What it buys: Four design questions get captured structurally from a guided conversation. The drift surface in the only remaining LLM-authoring stage is closed. The pipeline’s failure modes shrank. The reproducer that ran two days after the original post (incompatible variant-scope and placement combination, op apply-time failure, Coder fall-through) is structurally impossible now. The operator’s placement choice is captured upfront, the feasibility check verifies compatibility pre-emit, and the schema-extension op only sees combinations the operator and the AST both agree on.

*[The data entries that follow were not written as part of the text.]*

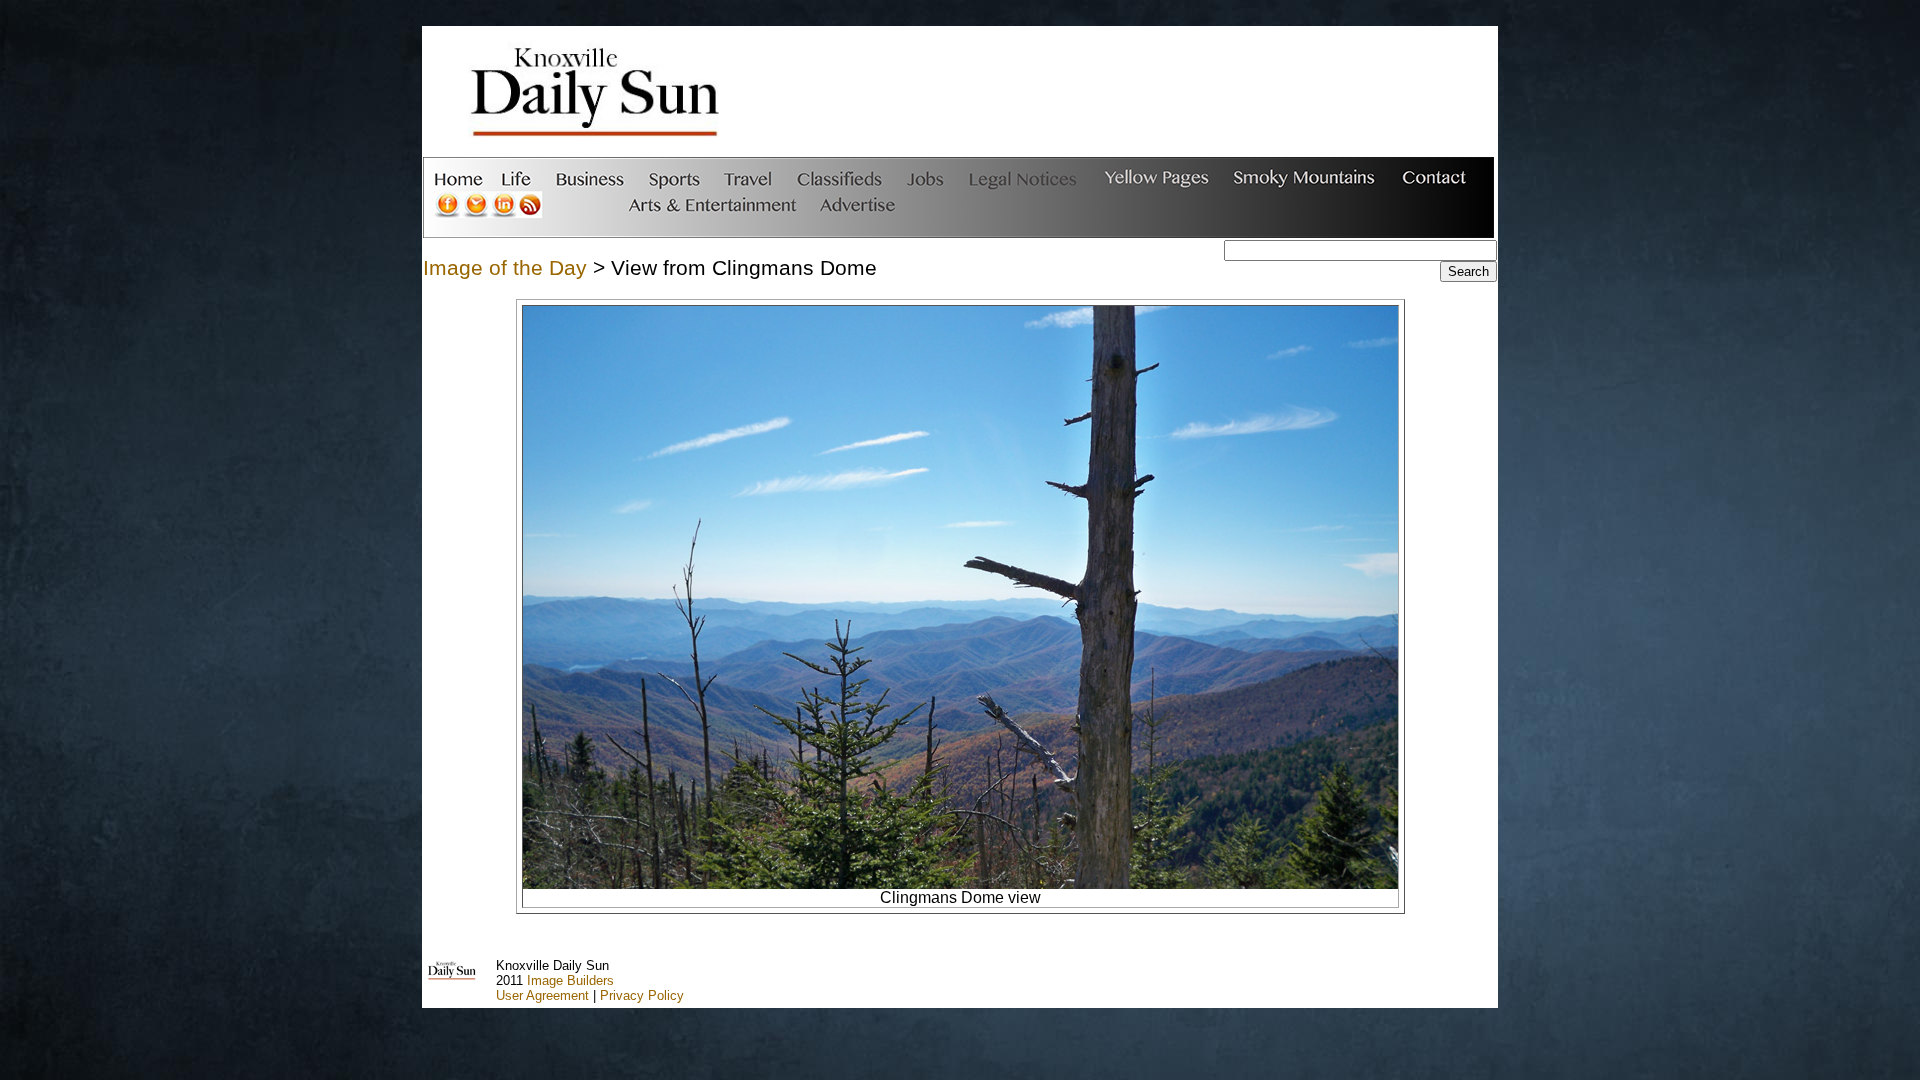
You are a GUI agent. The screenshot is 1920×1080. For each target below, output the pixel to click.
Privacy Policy (642, 995)
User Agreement (542, 995)
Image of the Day (505, 268)
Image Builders (570, 980)
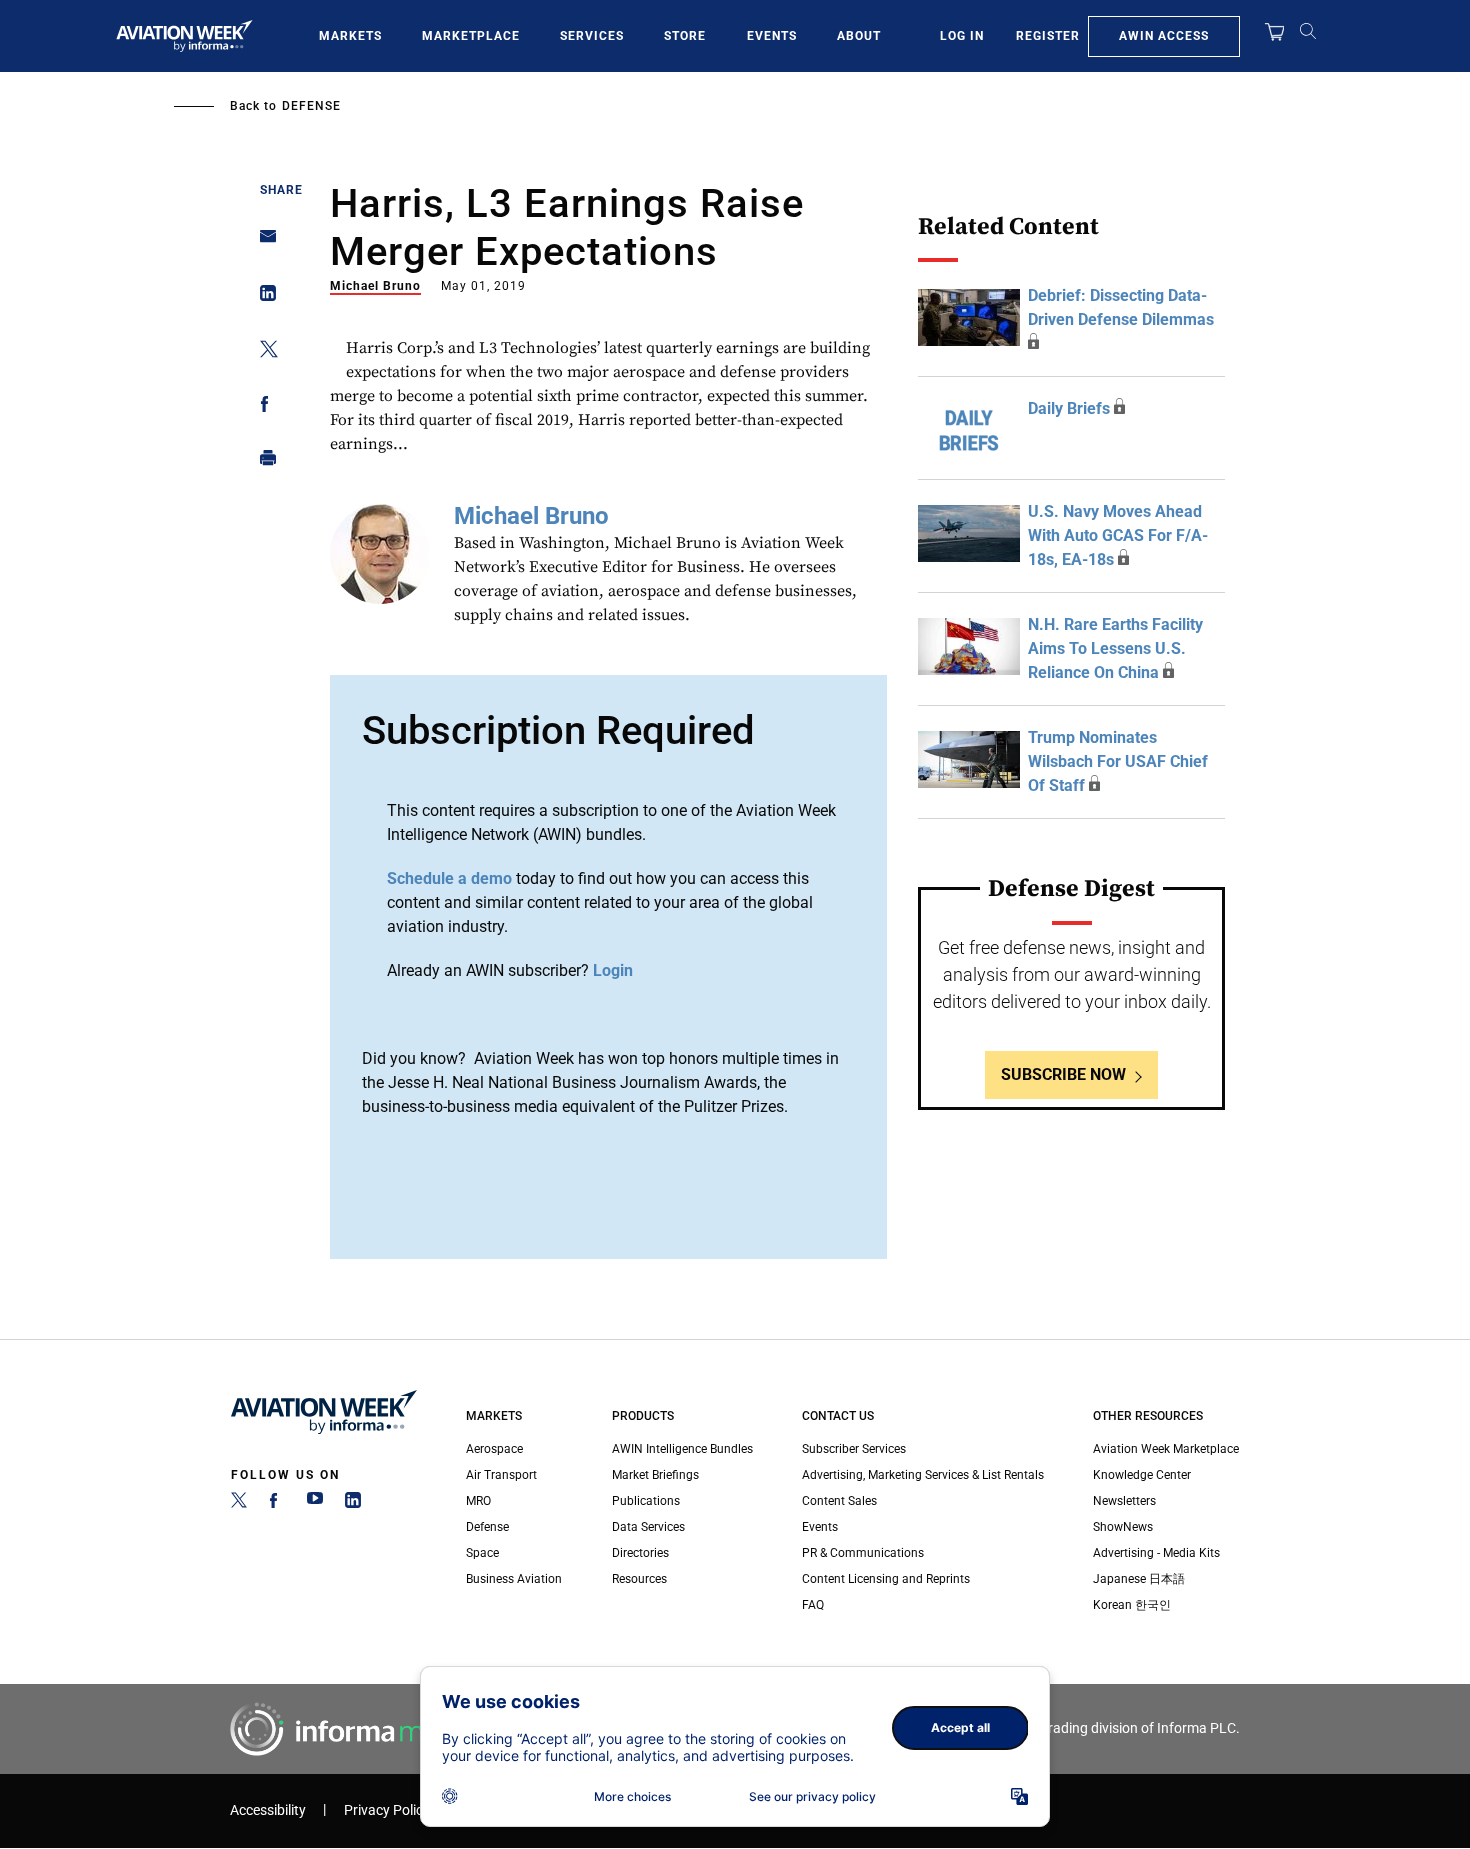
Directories (640, 1553)
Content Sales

What it costs: 13 cents per ticket, all in chat tokens, mostly cache writes on first-time prompt shapes that will reduce on subsequent similar runs.
The trajectory is the same as the original post described. Each structural fix removes a class of downstream LLM fallback rather than tuning a prompt rule. The fixes compound, because once a behavioural shape is structuralised, it stays structuralised. This round of fixes happened at the chat layer specifically, which the original post had treated as already structurally tight because the operator was in the loop. The drift reproducer proved that was not quite true. The four-layer defense plus the typed handoff fields plus the two new deterministic chat steps push the chat layer closer to the structural floor the implementation layers already cleared.
What this still doesn’t mean
The original post’s caveats hold. One ticket shape. One project. Tree-Sitter and a language server (LSP). The pipeline is still R&D. The Coder is still not retired. None of it fired in this run. It will fire on tickets whose structural floor is lower than this one.
The cost per ticket of this shape is now bounded by the chat, the Planner, and the verification Reviewers, with the operator’s design decisions flowing through typed data rather than free-form prose.
The pattern from the original post (the structural floor rises, the LLM’s responsibilities shrink, the failure surface contracts) still holds. The floor rose another layer this round.
The pipeline runs against a real ~100k line TypeScript monorepo under Docker with Tree-Sitter, a language server, and Vitest. Still R&D.